October is Domestic Violence Awareness month, and in a grand case of karma, the trial of suspected killer Theodore Manning IV is currently underway.
You may remember that Manning is the young man accused of murdering US Airways employee Nikki McPhatter in 2009. It is alleged that McPhatter, who met Manning online, drove to South Carolina to end their relationship because of Manning's refusal to make a long-term commitment.
Manning is accused of shooting McPhatter, putting her body in a car, and setting it on fire to cover up the crime. He allegedly enlisted the help of another girlfriend, Kendra Goodman, to burn McPhatter's body and to use the dead woman's ATM card, from which he withdrew $500. To add insult to injury, Goodman and Manning apparently had sex while McPhatter's body was burning. Manning was arrested based on information Goodman provided, who claimed she went along with Manning's wishes out of fear for her life. Prosecutors have refused to offer Manning, who is facing a life sentence, a plea deal.
Some have suggested that McPhatter would never have come into contact with Manning had it not been for online dating. The two led very different lives and it seems that their paths would not have crossed. According to an article by John Monk in The Charlotte Observer, McPhatter lived 90 miles away and worked at Charlotte Douglas International Airport, while Manning lived in rural Richland County and worked at the nearby Westinghouse nuclear fuel processing plant. Blaming online dating instead of the person who did the killing, however, takes the focus off of the real culprit — domestic violence.
According to Online Dating magazine, more than 20 million people visit at least one online dating service each month. It is also estimated that 31 percent of adults in America say they know someone who has used an online dating service. In 2007, approximately 120,000 marriages were the result of online dating.

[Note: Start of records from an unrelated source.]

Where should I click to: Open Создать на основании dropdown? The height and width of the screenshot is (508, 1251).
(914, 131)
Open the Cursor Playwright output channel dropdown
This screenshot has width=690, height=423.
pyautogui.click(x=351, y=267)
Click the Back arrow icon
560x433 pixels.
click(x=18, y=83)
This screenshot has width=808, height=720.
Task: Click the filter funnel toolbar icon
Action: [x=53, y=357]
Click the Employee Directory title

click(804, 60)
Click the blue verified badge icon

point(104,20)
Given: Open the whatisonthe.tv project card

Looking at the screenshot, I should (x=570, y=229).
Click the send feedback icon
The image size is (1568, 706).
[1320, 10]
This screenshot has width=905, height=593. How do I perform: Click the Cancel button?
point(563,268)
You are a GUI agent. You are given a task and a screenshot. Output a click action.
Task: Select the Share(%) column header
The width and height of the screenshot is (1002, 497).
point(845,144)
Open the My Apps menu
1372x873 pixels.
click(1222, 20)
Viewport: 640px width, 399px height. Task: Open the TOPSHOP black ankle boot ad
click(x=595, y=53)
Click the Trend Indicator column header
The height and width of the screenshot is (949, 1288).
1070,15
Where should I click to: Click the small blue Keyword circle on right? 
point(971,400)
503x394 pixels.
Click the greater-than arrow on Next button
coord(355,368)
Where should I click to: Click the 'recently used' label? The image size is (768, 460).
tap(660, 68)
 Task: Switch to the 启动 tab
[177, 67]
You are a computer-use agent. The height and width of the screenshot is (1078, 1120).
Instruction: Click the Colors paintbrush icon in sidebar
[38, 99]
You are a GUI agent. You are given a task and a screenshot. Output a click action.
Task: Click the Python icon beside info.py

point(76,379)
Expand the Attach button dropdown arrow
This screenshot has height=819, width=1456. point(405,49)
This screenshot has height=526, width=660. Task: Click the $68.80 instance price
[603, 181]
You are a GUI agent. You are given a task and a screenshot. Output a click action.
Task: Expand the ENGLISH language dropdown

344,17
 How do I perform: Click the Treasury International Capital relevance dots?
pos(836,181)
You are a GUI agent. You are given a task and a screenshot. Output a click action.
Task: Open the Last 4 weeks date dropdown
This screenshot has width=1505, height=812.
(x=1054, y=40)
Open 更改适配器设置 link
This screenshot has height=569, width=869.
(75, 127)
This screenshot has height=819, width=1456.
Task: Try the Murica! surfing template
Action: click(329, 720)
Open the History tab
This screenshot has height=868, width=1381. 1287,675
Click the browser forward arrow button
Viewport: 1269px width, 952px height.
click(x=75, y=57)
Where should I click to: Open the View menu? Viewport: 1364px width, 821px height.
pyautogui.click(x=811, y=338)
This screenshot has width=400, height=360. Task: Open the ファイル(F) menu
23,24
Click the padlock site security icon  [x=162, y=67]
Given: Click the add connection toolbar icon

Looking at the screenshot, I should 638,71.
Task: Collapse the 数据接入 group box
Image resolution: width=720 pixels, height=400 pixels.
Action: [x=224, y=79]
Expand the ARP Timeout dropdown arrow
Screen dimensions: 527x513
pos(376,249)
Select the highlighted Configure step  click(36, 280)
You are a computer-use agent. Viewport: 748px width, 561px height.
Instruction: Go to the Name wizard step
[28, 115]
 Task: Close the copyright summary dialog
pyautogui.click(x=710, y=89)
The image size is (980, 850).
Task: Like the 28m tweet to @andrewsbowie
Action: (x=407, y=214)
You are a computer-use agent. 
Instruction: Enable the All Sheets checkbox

You've seen see the commercials for Web destinations that claim to be the "No. 1 trusted online dating site." Each has a survey and method for maximizing compatibility in hopes of helping members to make "real" connections. Each also provides safety tips on making sure that one does not become a victim. As in real life, one cannot always determine if someone plans to do you harm — as was the case with McPhatter, who would not have driven 90 miles to break up with someone whom she thought would kill her. Part of me believes that folks want to find a reason for the senseless murder and online dating satisfies that need.
The danger in that line of thinking is that online dating can be scapegoated for real-world issues, which include violence against romantic partners. It is my belief that someone who is a batterer, controlling, possessive, abusive or a murderer will be that way whether you meet him or her online or in person. The victims usually know their assailant whether they meet online or not.
McPhatter's friend Fran Eddings has dedicated a tremendous amount of time and energy to keeping McPhatter's memory alive, the facts surrounding her murder in the press and social media networks — and making sure that Manning is held accountable for his alleged actions. Instead of blaming online dating, blame the killer for this heinous act. Online dating didn't put a bullet in the back of McPhatter's head.
The only role that Internet dating should play in this case is to remind men and women to be safe. The same measures that one employs in guarding his or her safety in dating offline should continue online. Verbally or physically abusive behavior, possessiveness and an obsession with controlling the actions of others are red flags. Trust your instincts. Do not share personal information too soon. When meeting for the first time, make sure it is in a public place. Always let someone know the identity of your date and where you are headed. The murder trial of Theodore Manning IV falling within a month of domestic violence awareness is poetic indeed. McPhatter's senseless murder will hopefully serve as a reminder to everyone, male and female, that domestic violence is as much of a perpetrator as her murderer.